→ **ABOUT THIS TASK**
Two lines below mark the span: the one containing "Given: Open the Data Reconciliation tenant" and the one containing "The image size is (999, 778).". Set down both, plus every line between, exactly as they stand, and nothing else.

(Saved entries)
○ ○ ○ ○

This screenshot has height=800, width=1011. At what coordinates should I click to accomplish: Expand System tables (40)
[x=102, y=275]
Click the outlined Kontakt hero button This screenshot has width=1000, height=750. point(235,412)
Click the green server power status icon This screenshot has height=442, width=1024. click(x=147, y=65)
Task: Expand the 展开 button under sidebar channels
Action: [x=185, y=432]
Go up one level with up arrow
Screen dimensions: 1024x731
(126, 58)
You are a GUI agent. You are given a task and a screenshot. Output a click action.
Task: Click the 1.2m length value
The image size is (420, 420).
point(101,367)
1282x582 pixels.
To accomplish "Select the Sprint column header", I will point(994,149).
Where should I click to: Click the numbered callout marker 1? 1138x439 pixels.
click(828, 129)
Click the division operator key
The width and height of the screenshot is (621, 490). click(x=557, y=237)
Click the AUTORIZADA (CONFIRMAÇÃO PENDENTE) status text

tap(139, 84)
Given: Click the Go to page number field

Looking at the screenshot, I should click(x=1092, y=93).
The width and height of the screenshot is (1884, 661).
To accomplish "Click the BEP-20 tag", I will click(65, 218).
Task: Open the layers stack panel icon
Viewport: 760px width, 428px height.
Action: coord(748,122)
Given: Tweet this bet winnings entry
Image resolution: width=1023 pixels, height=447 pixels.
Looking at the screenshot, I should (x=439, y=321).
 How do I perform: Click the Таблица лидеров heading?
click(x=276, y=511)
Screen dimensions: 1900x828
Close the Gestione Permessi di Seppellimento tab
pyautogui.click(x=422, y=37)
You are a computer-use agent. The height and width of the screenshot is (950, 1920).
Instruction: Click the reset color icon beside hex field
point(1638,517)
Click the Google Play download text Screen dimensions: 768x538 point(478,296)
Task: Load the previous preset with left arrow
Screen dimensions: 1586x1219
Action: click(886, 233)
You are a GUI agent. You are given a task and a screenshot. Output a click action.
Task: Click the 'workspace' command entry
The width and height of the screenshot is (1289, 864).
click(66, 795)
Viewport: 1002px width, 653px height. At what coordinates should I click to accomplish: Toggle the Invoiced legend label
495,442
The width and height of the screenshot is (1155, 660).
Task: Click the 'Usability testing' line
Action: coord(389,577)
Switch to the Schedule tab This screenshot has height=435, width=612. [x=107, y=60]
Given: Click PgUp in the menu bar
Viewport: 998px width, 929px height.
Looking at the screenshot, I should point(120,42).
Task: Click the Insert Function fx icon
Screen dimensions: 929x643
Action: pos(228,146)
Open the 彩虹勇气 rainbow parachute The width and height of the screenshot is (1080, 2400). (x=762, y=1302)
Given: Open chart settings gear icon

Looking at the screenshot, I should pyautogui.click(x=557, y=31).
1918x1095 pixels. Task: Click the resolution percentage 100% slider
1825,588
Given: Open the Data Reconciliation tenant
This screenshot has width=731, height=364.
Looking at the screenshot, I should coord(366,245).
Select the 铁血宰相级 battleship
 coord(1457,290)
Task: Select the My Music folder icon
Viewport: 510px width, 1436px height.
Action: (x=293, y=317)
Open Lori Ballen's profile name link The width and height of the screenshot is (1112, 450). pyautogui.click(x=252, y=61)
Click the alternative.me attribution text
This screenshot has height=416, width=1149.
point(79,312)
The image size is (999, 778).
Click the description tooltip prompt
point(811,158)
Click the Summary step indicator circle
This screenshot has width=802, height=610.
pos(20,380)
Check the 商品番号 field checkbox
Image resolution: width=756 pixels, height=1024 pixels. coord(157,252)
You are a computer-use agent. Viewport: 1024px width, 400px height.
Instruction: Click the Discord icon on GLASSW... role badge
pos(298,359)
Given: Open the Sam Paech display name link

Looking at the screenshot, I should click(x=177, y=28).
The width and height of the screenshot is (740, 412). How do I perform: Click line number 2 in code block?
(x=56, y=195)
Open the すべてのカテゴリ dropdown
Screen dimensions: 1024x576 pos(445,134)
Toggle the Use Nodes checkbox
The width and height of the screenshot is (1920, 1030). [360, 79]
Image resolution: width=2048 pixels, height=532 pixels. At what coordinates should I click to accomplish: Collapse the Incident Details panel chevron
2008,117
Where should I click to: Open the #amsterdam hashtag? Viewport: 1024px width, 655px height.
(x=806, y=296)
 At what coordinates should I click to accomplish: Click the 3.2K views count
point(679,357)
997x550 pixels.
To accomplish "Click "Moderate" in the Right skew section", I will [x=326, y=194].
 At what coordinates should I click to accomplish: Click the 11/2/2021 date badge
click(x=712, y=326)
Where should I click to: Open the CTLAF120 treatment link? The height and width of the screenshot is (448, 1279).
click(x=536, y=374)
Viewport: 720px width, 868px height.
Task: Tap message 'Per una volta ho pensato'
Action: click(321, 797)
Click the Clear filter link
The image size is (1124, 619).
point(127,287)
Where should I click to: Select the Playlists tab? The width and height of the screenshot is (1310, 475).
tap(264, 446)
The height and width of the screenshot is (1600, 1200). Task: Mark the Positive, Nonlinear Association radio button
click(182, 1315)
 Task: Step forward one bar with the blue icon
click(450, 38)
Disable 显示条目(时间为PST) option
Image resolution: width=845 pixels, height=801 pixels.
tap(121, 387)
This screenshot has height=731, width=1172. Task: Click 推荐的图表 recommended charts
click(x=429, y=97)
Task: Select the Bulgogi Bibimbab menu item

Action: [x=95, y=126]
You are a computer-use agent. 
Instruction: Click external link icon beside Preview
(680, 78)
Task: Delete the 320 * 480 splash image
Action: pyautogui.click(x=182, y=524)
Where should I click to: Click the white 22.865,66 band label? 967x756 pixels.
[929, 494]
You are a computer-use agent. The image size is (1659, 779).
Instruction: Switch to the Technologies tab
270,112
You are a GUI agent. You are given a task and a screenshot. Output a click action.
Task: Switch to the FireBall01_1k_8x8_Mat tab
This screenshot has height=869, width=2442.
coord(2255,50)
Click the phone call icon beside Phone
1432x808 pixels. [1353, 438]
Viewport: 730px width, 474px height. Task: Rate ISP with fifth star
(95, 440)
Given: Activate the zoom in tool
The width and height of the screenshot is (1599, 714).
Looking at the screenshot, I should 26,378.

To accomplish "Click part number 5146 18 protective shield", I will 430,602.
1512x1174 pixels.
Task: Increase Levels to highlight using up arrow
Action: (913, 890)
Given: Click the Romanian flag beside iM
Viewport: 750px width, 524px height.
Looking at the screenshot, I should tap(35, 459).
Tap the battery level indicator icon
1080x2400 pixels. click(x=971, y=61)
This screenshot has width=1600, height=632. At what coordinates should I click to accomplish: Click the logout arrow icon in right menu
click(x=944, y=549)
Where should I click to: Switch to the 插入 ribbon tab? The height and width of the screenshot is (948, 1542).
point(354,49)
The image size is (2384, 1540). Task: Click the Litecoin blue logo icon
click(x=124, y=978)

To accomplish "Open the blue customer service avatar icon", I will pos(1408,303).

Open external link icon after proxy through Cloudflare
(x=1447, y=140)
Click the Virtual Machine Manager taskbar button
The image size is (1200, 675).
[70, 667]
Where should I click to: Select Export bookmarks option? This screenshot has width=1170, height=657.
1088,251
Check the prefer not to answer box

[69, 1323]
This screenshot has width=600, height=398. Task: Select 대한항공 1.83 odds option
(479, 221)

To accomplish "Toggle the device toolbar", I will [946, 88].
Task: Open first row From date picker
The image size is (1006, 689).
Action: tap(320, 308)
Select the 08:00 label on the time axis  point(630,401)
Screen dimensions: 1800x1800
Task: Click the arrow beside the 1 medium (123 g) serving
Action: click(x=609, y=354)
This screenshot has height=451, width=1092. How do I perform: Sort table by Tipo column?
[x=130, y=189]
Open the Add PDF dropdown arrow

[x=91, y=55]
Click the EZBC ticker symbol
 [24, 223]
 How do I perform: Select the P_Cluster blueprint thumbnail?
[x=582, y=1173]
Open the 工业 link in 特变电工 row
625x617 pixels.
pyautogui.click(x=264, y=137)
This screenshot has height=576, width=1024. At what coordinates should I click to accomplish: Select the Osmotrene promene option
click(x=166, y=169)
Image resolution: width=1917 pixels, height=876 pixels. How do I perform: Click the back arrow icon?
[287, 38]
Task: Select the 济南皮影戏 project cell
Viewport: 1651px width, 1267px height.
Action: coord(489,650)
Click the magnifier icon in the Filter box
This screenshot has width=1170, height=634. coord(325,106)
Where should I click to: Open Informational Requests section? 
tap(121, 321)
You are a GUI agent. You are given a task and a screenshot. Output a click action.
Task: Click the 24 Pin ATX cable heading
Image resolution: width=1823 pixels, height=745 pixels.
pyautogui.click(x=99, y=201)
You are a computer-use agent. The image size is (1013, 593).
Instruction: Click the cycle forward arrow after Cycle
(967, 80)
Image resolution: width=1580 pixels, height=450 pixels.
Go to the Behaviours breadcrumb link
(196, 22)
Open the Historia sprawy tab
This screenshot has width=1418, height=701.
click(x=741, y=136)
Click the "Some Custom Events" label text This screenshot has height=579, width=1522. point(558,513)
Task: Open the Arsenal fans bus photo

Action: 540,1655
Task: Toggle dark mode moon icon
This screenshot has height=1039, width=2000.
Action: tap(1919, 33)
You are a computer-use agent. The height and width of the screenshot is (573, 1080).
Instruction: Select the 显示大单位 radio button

○ ○ ○ ○

→ **TASK SOLUTION**
Given: Open the Data Reconciliation tenant
This screenshot has width=731, height=364.
Looking at the screenshot, I should coord(366,245).
Select the 铁血宰相级 battleship
 coord(1457,290)
Task: Select the My Music folder icon
Viewport: 510px width, 1436px height.
Action: (x=293, y=317)
Open Lori Ballen's profile name link The width and height of the screenshot is (1112, 450). pyautogui.click(x=252, y=61)
Click the alternative.me attribution text
This screenshot has height=416, width=1149.
point(79,312)
The image size is (999, 778).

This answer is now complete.